Exercise prompt: Return the entries below in their exact form, leaving the pictures out.

Data to examine:
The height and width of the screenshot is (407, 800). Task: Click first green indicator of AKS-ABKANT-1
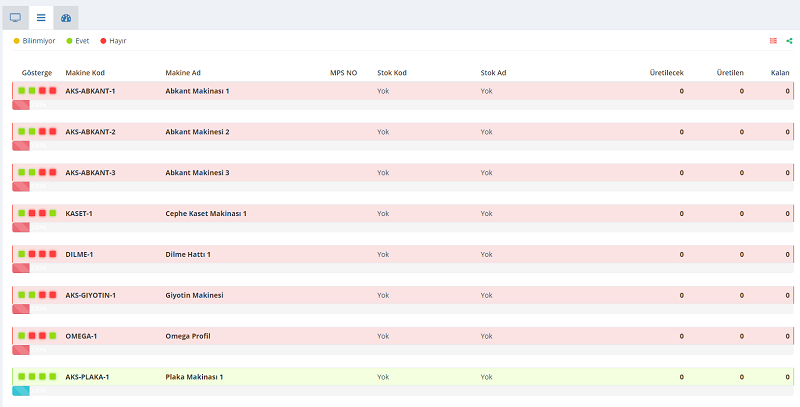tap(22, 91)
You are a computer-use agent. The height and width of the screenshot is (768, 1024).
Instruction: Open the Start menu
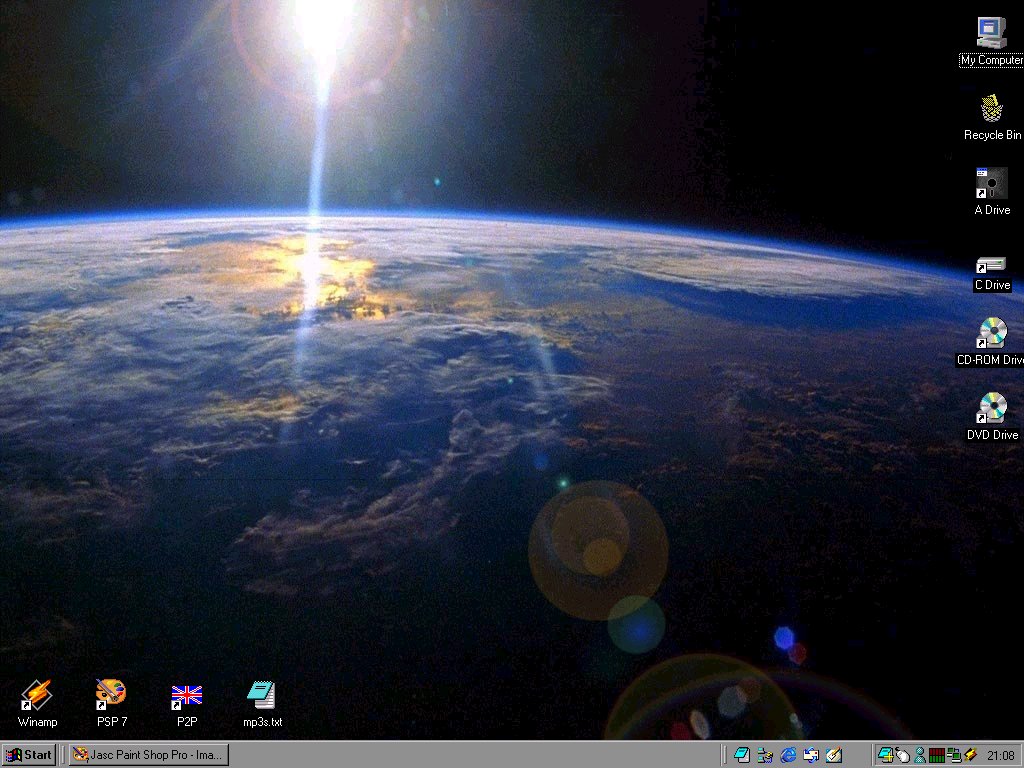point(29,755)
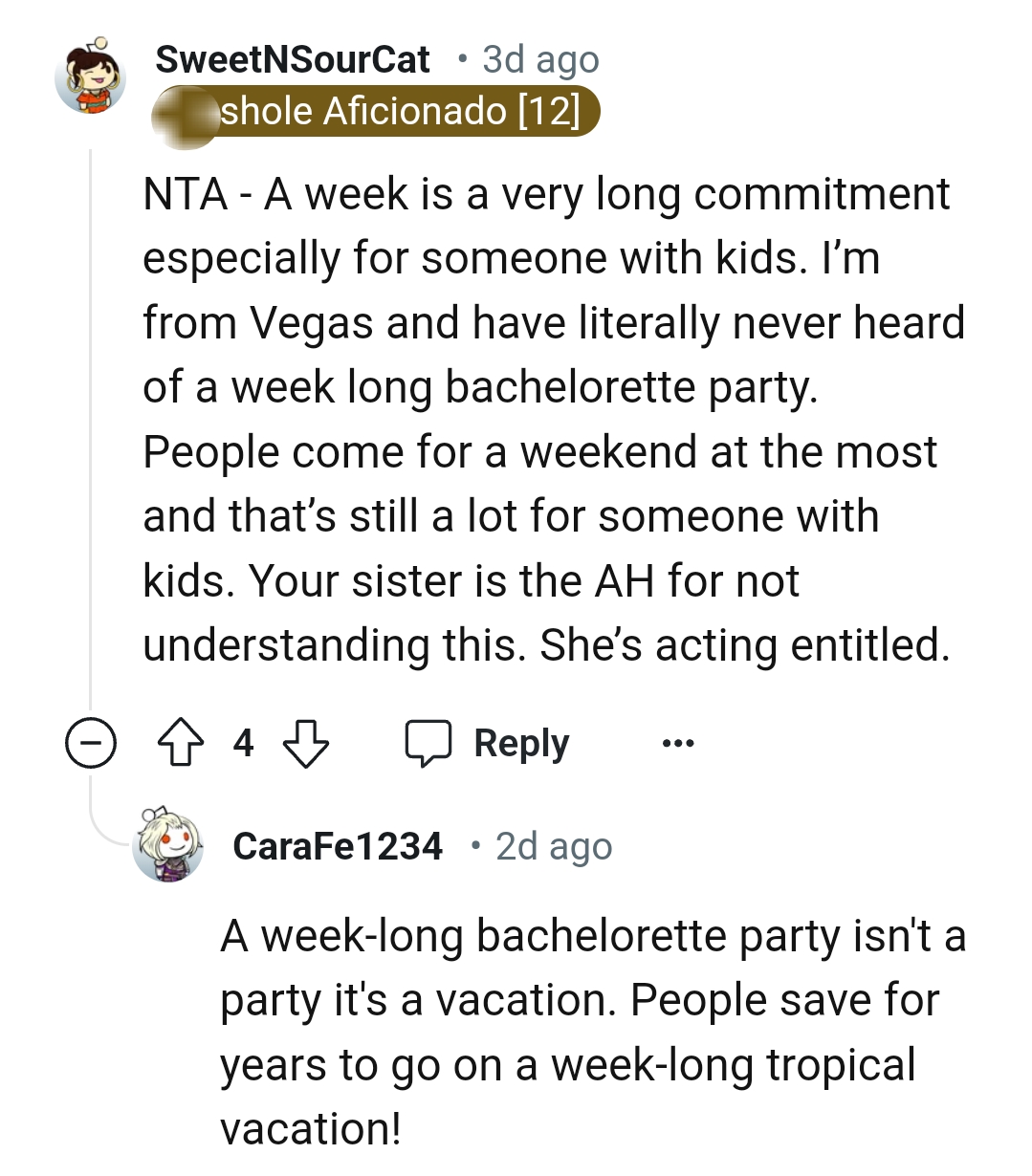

Solution to this task:
The height and width of the screenshot is (407, 800). Task: Click first green indicator of AKS-ABKANT-1
tap(22, 91)
You are a computer-use agent. The height and width of the screenshot is (768, 1024).
Instruction: Open the Start menu
point(29,755)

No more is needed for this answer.